---------- Extracted material

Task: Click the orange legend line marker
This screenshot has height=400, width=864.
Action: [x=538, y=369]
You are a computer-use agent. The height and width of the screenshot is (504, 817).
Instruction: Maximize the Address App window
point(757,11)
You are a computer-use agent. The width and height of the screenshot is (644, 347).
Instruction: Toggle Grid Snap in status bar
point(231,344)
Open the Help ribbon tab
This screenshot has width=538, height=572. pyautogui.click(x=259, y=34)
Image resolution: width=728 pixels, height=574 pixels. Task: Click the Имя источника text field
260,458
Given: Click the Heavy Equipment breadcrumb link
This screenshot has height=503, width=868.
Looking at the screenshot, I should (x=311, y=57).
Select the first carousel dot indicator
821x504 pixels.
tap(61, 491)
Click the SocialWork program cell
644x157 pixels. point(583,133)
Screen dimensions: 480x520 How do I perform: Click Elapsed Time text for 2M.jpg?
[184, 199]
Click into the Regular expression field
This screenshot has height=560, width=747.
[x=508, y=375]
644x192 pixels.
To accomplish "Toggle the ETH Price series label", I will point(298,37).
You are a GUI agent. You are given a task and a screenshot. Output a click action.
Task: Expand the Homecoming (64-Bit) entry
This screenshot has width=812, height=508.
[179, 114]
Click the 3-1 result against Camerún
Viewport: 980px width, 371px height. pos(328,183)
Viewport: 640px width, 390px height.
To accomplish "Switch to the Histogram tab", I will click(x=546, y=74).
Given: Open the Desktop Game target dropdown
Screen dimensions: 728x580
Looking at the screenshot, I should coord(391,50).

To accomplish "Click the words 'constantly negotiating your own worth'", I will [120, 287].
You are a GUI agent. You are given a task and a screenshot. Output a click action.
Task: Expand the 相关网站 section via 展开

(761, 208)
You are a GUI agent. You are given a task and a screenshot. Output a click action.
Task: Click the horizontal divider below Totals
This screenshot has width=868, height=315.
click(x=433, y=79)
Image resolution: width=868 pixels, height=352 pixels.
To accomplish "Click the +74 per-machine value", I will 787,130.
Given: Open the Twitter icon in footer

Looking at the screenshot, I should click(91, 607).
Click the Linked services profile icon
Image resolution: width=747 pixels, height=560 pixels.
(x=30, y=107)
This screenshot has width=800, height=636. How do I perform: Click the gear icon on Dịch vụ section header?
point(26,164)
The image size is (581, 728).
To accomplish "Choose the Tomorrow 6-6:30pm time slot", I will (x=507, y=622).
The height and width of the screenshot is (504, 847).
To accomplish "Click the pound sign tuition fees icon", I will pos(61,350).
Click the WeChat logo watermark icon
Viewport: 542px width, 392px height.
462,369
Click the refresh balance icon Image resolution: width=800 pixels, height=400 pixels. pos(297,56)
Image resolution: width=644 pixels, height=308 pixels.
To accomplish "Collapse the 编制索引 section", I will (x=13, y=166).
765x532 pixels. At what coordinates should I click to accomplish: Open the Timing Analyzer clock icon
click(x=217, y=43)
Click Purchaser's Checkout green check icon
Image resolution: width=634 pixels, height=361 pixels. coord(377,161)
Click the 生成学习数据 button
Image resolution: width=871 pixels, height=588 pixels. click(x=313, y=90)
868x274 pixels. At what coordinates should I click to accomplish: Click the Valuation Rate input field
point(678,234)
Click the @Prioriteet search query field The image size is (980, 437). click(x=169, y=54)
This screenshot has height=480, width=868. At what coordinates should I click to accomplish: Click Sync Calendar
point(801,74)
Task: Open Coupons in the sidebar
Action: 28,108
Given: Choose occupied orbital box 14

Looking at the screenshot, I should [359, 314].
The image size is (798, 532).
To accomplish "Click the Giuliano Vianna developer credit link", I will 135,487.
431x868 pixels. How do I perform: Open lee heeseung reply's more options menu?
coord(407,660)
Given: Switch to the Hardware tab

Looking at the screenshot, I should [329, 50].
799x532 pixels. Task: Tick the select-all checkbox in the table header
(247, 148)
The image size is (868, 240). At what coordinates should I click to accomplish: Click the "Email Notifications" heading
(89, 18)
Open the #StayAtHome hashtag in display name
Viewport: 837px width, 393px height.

--------------------

*Description of the task:* Reproduce the data. Match each line exactly.

*Written reply:*
Task: Click the orange legend line marker
This screenshot has height=400, width=864.
Action: [x=538, y=369]
You are a computer-use agent. The height and width of the screenshot is (504, 817).
Instruction: Maximize the Address App window
point(757,11)
You are a computer-use agent. The width and height of the screenshot is (644, 347).
Instruction: Toggle Grid Snap in status bar
point(231,344)
Open the Help ribbon tab
This screenshot has width=538, height=572. pyautogui.click(x=259, y=34)
Image resolution: width=728 pixels, height=574 pixels. Task: Click the Имя источника text field
260,458
Given: Click the Heavy Equipment breadcrumb link
This screenshot has height=503, width=868.
Looking at the screenshot, I should (x=311, y=57).
Select the first carousel dot indicator
821x504 pixels.
tap(61, 491)
Click the SocialWork program cell
644x157 pixels. point(583,133)
Screen dimensions: 480x520 How do I perform: Click Elapsed Time text for 2M.jpg?
[184, 199]
Click into the Regular expression field
This screenshot has height=560, width=747.
[x=508, y=375]
644x192 pixels.
To accomplish "Toggle the ETH Price series label", I will point(298,37).
You are a GUI agent. You are given a task and a screenshot. Output a click action.
Task: Expand the Homecoming (64-Bit) entry
This screenshot has width=812, height=508.
[179, 114]
Click the 3-1 result against Camerún
Viewport: 980px width, 371px height. pos(328,183)
Viewport: 640px width, 390px height.
To accomplish "Switch to the Histogram tab", I will click(x=546, y=74).
Given: Open the Desktop Game target dropdown
Screen dimensions: 728x580
Looking at the screenshot, I should coord(391,50).

To accomplish "Click the words 'constantly negotiating your own worth'", I will [120, 287].
You are a GUI agent. You are given a task and a screenshot. Output a click action.
Task: Expand the 相关网站 section via 展开

(761, 208)
You are a GUI agent. You are given a task and a screenshot. Output a click action.
Task: Click the horizontal divider below Totals
This screenshot has width=868, height=315.
click(x=433, y=79)
Image resolution: width=868 pixels, height=352 pixels.
To accomplish "Click the +74 per-machine value", I will 787,130.
Given: Open the Twitter icon in footer

Looking at the screenshot, I should click(91, 607).
Click the Linked services profile icon
Image resolution: width=747 pixels, height=560 pixels.
(x=30, y=107)
This screenshot has width=800, height=636. How do I perform: Click the gear icon on Dịch vụ section header?
point(26,164)
The image size is (581, 728).
To accomplish "Choose the Tomorrow 6-6:30pm time slot", I will (x=507, y=622).
The height and width of the screenshot is (504, 847).
To accomplish "Click the pound sign tuition fees icon", I will pos(61,350).
Click the WeChat logo watermark icon
Viewport: 542px width, 392px height.
462,369
Click the refresh balance icon Image resolution: width=800 pixels, height=400 pixels. pos(297,56)
Image resolution: width=644 pixels, height=308 pixels.
To accomplish "Collapse the 编制索引 section", I will (x=13, y=166).
765x532 pixels. At what coordinates should I click to accomplish: Open the Timing Analyzer clock icon
click(x=217, y=43)
Click Purchaser's Checkout green check icon
Image resolution: width=634 pixels, height=361 pixels. coord(377,161)
Click the 生成学习数据 button
Image resolution: width=871 pixels, height=588 pixels. click(x=313, y=90)
868x274 pixels. At what coordinates should I click to accomplish: Click the Valuation Rate input field
point(678,234)
Click the @Prioriteet search query field The image size is (980, 437). click(x=169, y=54)
This screenshot has height=480, width=868. At what coordinates should I click to accomplish: Click Sync Calendar
point(801,74)
Task: Open Coupons in the sidebar
Action: 28,108
Given: Choose occupied orbital box 14

Looking at the screenshot, I should [359, 314].
The image size is (798, 532).
To accomplish "Click the Giuliano Vianna developer credit link", I will 135,487.
431x868 pixels. How do I perform: Open lee heeseung reply's more options menu?
coord(407,660)
Given: Switch to the Hardware tab

Looking at the screenshot, I should [329, 50].
799x532 pixels. Task: Tick the select-all checkbox in the table header
(247, 148)
The image size is (868, 240). At what coordinates should I click to accomplish: Click the "Email Notifications" heading
(89, 18)
Open the #StayAtHome hashtag in display name
Viewport: 837px width, 393px height.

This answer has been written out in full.